For weeks leading up to the first presidential debate in Denver, many in the liberal commentariat wanted to pretend that the presidential race was all but over and President Barack Obama was cruising to victory.
Liberal New York Times columnist Charles Blow, for example, wrote in a recent column, “No one can predict the result on Election Day — overconfidence could devolve into complacency among Democrats — but, at this point, it’s hard to see a path to victory for Romney.”
This was always dumb analysis, but after Wednesday night’s debate, it’s so dumb that even the most ardent liberal media backers of President Obama can no longer believe it.
By halfway into the debate, viewers were surely hoping for the equivalent of a Little League mercy rule to kick in. Romney pounded away on the president while he hardly fought back. He was listless and weak. There could be no spinning it: President Obama lost and lost bad.
In one evening, Romney may have partially erased the Obama campaign’s effort define him as a rapacious businessman who only cares about rich people. The charge didn’t ring true Wednesday night. Romney came across as a serious man bearing facts.
Romney also came across as a credible president. Standing next to President Obama on stage, he didn’t look small. He looked like he belonged there. You could imagine him sitting in the Oval Office making consequential decisions.
Many fellow pundits were quick to say in the run up to the debates that presidential debates rarely make a big difference. That may be true, until they do. And there is no question that Wednesday night’s debate, which was likely the most watched event of the campaign season thus far, will cause the polls to narrow in Romney’s favor — perhaps significantly so.
*-*-*
Complete the following:
**1.** According to the debate commentary, in what city was the first presidential debate held?
**2.** From the debate commentary, write out everything from "This was always" down to "and lost bad.", swapping "listless" for "sluggish".

Dataset section:
*-*-*
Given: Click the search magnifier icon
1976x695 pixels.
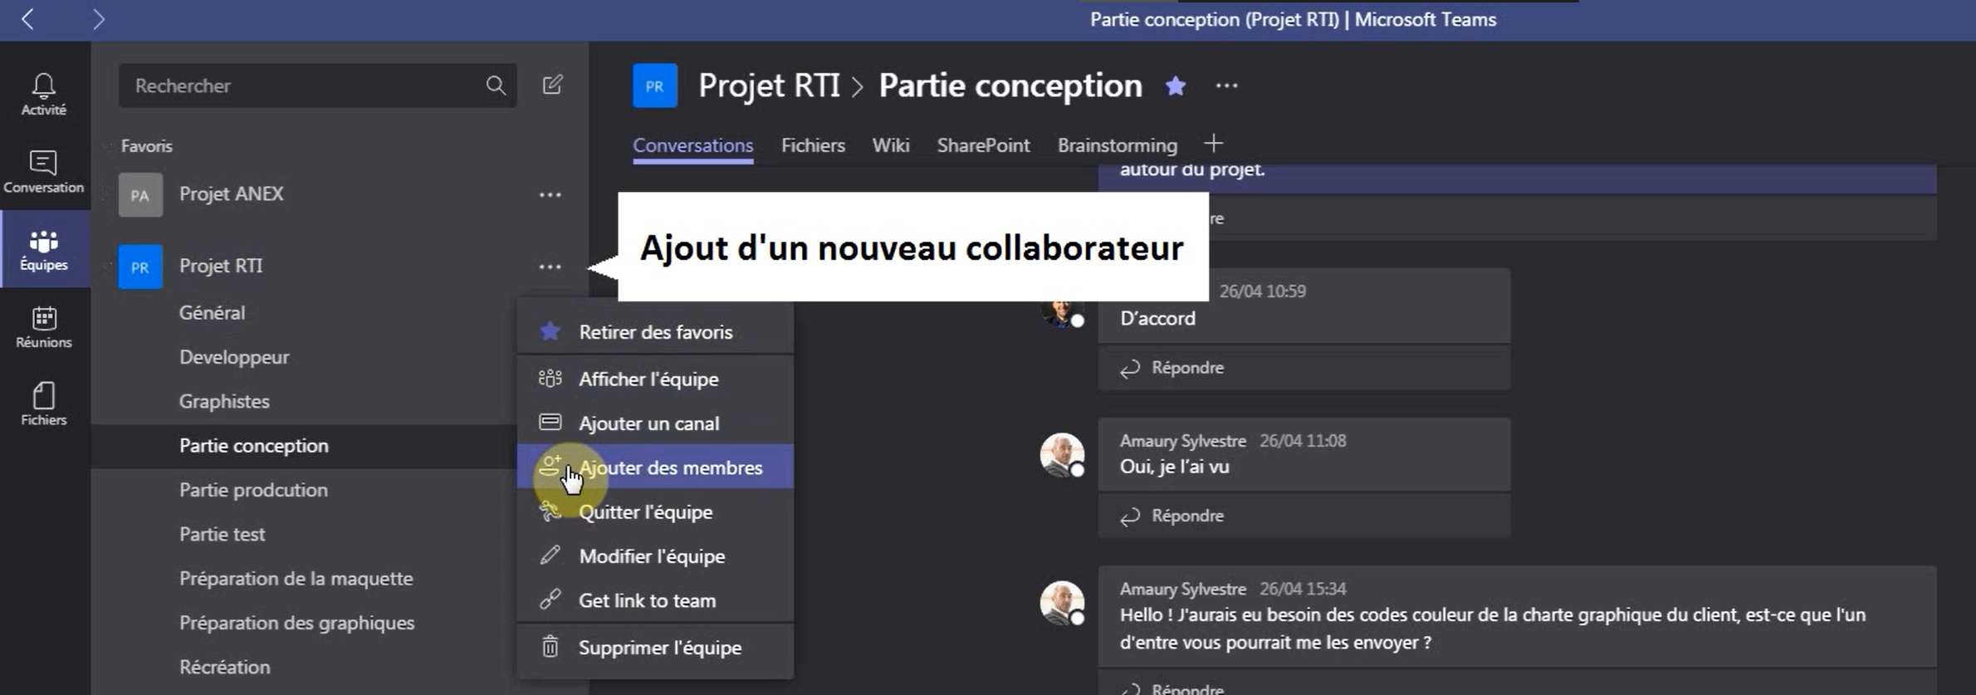Looking at the screenshot, I should [x=496, y=86].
*-*-*
Results:
**1.** Denver

**2.**
This was always dumb analysis, but after Wednesday night’s debate, it’s so dumb that even the most ardent liberal media backers of President Obama can no longer believe it.
By halfway into the debate, viewers were surely hoping for the equivalent of a Little League mercy rule to kick in. Romney pounded away on the president while he hardly fought back. He was sluggish and weak. There could be no spinning it: President Obama lost and lost bad.